> **What to do**:
A. List every family member the speaker names in the talk about the farm and its well water.
B. Sum up the talk about the farm and its well water in two sentences.
C. Carry on the talk about nitrates in the farm's well water, starting right after its last sentence.

> **Extract provided**:

Hello. My name is Samantha, and I’m here because, like all of us, I love my home and I love my family. I live on 120-acre farm with my dad, Ty, and my two children, Donavan, who’s 15, and Vanessa who’s 11. I’ve spent pretty much all of my life on this farm as my mom, she just came in, she can confirm, I literally was born and was on that farm straight from the hospital.
Now, my dad and I farm around 800 acres of cash crops and we manage a small beef herd. I’m proud that I’m raising my two children on the same farm. I’m proud of how hard my dad and I have worked to run a successful farm, and I’m proud to be just down the road from my grandma Gail and my grandpa Tim’s farm. My grandpa Tim just turned 90, by the way, in March, and he is still farming!
This home is a part of my family. This way of life is a part of who we are. But some things have changed since my dad was growing up here, since I was growing up here, in ways I have never, would have never expected.
When after my divorce, I moved back home to the farm with my two small children. We started to get sick and I couldn’t figure out why. Mostly upset stomachs and just general ickiness. But that turned into occasional vomiting, which turned into more frequent vomiting for me and my daughter. We saw doctors and we couldn’t get answers. I did a ton of research on diet, I always pushed drinking lots of water, and I even got rid of all of our plastic eatery. Still no answers.
After about five years, someone mentioned nitrate poisoning from well water, and I looked it up, and all of our symptoms matched up. I got my well tested and it was at 12.9 parts per million for nitrates, with ten being the cutoff for safe to drink.
I never would have imagined that the water that came from our own kitchen tap would hurt me and hurt my children. We immediately went to bottled water until we could get a reverse osmosis system up and running. Our tummy aches and vomiting went away almost instantly.

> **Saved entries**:
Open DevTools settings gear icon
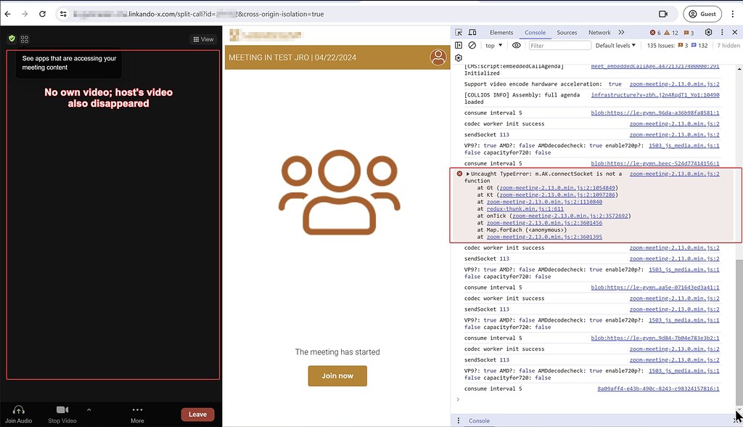 pos(708,32)
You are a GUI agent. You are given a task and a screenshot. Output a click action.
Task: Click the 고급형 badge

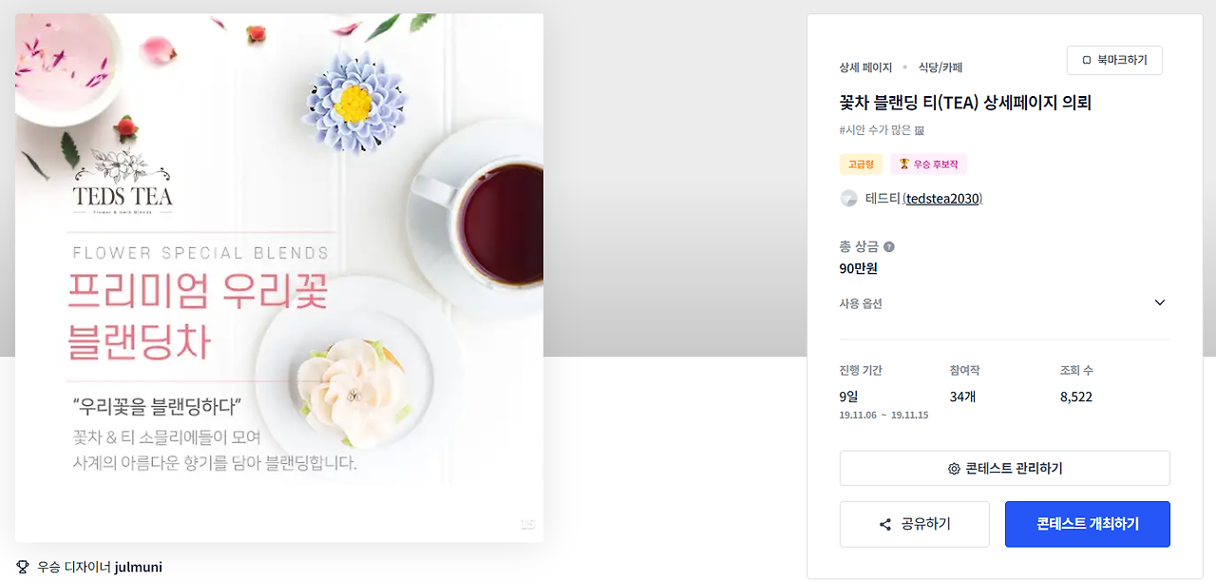pos(861,165)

> **Exercise responses**:
A. Ty, Donavan, Vanessa, Gail, Tim

B. Samantha and dad Ty farm around 800 acres of cash crops and manage a small beef herd on the family farm where Samantha grew up and is now raising two children. After years of unexplained stomach trouble and vomiting, a well test showed nitrates at 12.9 parts per million, above the safe cutoff of ten, and the symptoms went away almost instantly once the family switched to bottled water and then a reverse osmosis system.

C.
As soon as we got better, I find out that this may have been the result of living next to two factory farms with about 3500 to 4000 dairy cattle total between the two of them. They store millions of gallons of liquid manure in lagoons. It’s a huge threat to the groundwater and the wells all of us depend on here in Pierce County. And what was worse is I found out these farms are still getting bigger.
I knew I had to do something, so I got a group of people together from my community and then sought outside help because I really had no clue how any of this worked.
When I first started talking to people at the county, I couldn’t get anyone to take me seriously. It felt like I didn’t actually have the right to safe water for me and my kids. It felt like I didn’t have any say in what happened right on my road. I didn’t know what to do next, but I knew I had to do something.
And that’s when my GROWW journey began. Meeting Bill, starting to collaborate with him and Danny, and learning about organizing with GROWW quickly changed everything. Me, Nancy, Doug, my grandma Gail, and the whole People Protecting Pierce team felt like we could chart a path forward in our fight to protect our homes. So even though this experience has been painful and has made me so angry, in some ways it has been a gift.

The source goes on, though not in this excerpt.